Getting People Involved

For the most part, agencies talk about “mobilisation”, but I find the term rather jargonish and, in the current context, I’m uneasy about using military terminology to describe sending westerners into other parts of the world. In broad terms, agencies aim to get people to give, pray or go. They need people to fund their work through (ideally, regular) financial giving, they rely heavily on people praying for their work and they seek to recruit more missionaries to carry out the work. Behind all of this is a publicity/marketing arm of the agency which may be quite large and very sophisticated. Some agencies intentionally include education about broader mission issues as part of their publicity, but most simply focus on their own work.

Logistics

Agencies have to have structures which allow them to get missionaries to the field and to keep them there.

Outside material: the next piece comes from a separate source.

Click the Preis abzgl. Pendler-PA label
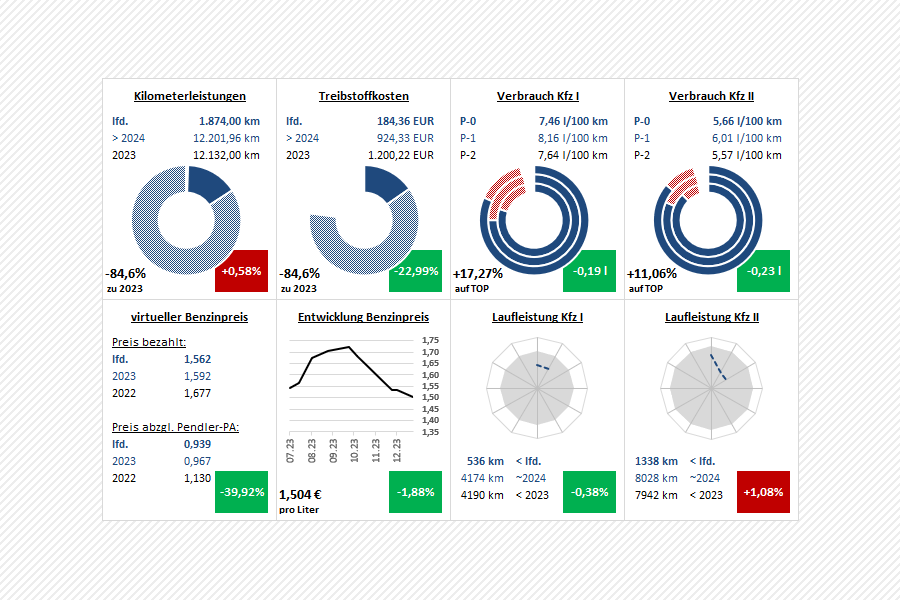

This will typically involve a finance function to make sure they can eat while they do their work. There will be an HR function to make sure they are doing the work they are supposed to be doing and surviving in the process. Contingency planning for emergencies is an important part of the logistics operation, especially when the agency has people working in scary or insecure locations. Networking with churches (around the world and in the UK) and other agencies will also be a significant feature.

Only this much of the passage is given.